- Arthur Margetson and Viola Keats the film
- Directed by: George A. Cooper
- Written by: H. Fowler Mear Lady Trowbridge (novel)
- Produced by: Julius Hagen
- Starring: Arthur Margetson Viola Keats Victor Stanley
- Cinematography: Ernest Palmer
- Production company: Real Art Productions
- Distributed by: RKO Radio Pictures
- Release date: 21 July 1933;
- Running time: 57 minutes
- Country: United Kingdom
- Language: English

= His Grace Gives Notice (1933 film) =

1933 film

His Grace Gives Notice is a 1933 British comedy film directed by George A. Cooper and starring Arthur Margetson, Viola Keats, Charles Groves and Victor Stanley. It was written by H. Fowler Mear based on the 1922 novel His Grace Gives Notice by Lady Laura Troubridge which had previously been adapted into a 1924 film. It was made as a quota quickie at Twickenham Studios.

== Plot ==
George Barwick is a footman employed by Lord Rannock, who inherits a dukedom. When he takes over the house, he learns that Lord Rannock's daughter Barbara, with whom he is in love, is set to elope with Ted Burlington who, unknown to Barbara, is an ex-Chicago gangster. He assumes the identity of Burlington's butler in order to protect her, and, eventually, wins her for himself.

== Cast ==
- Arthur Margetson as George Berwick
- Viola Keats as Barbara Rannock
- Victor Stanley as James Roper
- Barry Livesey as Ted Burlington
- Ben Welden as Michael Collier
- Edgar Norfolk as Captain Langley
- Dick Francis as Mr.
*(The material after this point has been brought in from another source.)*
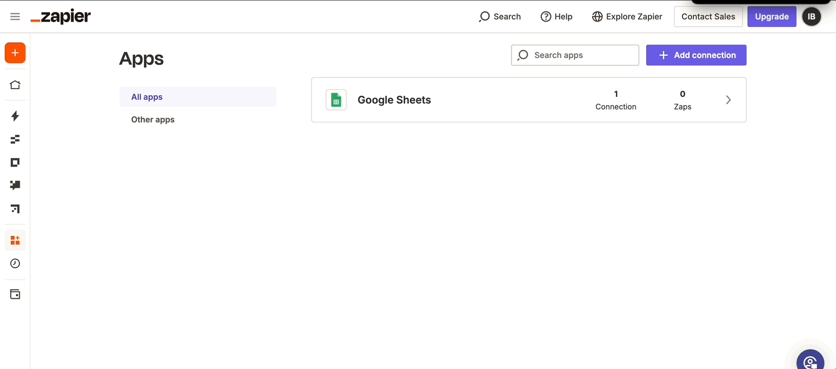
Task: Open the Tables icon in sidebar
Action: [15, 139]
Perks
- Laurence Hanray as Mr. Grayling
- Charles Groves as Henry Evans
- O. B. Clarence as Lord Rannock
- Gertrude Sterroll as Lady Rannock

== Reception ==
Kine Weekly wrote: "An obvious romantic comedy which draws simple, refreshing entertainment from its contrast of life above and below stairs. The evergreen ingredients are mixed with disarming naivete, the characterisation is sound, and the production qualities are sufficiently good to accentuate the point of the play. Useful supporting feature for popular halls."

The Daily Film Renter wrote: "Slender story worked out to accompaniment of below-stairs humour and piquant situations incumbent on main theme. ... Strong performances by Arthur Margetson and Viola Keats. Pleasing production; should provide good entertainment for popular halls."